## Task directions
Everything from the line that contains "Given: Click the 6% percentage link" to the end of the listing below, both ends included, is to be transcribed word for word, and nothing else.

## The records
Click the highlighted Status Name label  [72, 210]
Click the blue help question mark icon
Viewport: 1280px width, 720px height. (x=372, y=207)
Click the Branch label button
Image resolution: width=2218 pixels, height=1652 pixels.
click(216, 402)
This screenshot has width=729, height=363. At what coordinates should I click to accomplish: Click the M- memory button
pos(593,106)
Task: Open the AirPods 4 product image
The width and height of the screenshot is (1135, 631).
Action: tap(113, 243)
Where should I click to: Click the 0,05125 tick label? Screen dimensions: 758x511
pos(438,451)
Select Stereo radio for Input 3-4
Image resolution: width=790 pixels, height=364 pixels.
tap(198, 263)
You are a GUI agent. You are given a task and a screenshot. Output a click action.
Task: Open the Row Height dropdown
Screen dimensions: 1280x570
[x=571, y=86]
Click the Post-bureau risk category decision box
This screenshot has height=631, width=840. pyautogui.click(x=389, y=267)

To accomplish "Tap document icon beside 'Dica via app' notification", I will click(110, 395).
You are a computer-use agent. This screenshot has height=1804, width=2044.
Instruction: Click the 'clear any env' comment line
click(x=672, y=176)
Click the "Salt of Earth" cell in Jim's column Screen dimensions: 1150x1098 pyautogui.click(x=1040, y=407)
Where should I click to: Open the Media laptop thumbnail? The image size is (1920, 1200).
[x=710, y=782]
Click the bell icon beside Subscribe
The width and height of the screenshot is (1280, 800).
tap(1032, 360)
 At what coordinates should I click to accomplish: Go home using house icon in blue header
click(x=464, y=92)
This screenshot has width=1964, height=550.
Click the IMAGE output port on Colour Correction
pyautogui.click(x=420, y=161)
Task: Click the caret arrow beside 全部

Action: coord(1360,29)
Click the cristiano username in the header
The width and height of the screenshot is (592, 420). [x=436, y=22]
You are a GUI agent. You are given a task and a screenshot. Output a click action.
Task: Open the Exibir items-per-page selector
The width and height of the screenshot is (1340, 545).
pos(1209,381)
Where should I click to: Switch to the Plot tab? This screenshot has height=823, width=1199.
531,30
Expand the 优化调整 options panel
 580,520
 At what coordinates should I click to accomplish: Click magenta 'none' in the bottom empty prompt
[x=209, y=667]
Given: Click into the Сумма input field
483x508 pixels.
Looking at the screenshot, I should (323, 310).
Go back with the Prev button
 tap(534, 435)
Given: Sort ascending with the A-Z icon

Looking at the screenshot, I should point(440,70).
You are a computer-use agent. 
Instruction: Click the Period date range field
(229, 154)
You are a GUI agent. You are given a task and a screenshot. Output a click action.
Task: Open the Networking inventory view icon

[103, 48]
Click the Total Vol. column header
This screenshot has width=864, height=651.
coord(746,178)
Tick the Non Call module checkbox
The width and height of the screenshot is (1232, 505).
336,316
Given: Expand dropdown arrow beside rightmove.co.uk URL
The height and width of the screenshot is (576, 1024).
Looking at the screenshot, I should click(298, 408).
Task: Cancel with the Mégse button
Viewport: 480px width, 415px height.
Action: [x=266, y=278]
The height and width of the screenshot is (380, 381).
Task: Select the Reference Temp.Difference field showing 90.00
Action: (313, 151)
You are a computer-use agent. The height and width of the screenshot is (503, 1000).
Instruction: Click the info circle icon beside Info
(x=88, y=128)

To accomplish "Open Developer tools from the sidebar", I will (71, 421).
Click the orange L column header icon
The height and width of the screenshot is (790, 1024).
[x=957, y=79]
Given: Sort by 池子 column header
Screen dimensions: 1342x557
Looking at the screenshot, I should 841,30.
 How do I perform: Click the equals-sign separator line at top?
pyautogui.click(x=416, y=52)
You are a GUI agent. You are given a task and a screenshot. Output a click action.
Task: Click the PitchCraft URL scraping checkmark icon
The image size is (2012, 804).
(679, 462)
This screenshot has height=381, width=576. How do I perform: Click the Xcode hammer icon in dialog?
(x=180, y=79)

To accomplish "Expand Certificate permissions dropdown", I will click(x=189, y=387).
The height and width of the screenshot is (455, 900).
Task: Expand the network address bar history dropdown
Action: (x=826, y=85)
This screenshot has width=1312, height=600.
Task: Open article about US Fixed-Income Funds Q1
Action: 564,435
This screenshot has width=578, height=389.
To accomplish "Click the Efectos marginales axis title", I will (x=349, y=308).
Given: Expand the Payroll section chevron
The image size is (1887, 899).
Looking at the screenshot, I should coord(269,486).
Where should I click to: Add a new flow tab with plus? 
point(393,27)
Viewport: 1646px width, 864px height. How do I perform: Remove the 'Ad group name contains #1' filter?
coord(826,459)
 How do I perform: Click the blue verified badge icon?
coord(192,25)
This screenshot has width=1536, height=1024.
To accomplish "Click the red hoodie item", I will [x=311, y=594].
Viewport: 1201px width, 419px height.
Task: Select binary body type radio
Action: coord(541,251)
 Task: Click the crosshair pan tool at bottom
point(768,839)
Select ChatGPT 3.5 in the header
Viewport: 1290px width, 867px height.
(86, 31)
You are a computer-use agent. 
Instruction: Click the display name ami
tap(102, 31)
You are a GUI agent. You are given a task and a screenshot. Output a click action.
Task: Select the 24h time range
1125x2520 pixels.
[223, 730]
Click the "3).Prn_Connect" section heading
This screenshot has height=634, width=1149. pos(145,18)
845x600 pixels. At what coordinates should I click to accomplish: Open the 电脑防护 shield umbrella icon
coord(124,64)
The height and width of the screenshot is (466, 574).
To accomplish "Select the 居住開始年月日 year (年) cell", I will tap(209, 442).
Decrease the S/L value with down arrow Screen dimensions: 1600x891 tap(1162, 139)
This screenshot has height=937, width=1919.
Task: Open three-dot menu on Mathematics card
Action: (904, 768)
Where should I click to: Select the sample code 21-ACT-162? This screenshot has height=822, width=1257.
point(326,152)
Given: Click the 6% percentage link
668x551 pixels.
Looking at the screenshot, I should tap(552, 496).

## Response
Given: Click the 6% percentage link
668x551 pixels.
Looking at the screenshot, I should tap(552, 496).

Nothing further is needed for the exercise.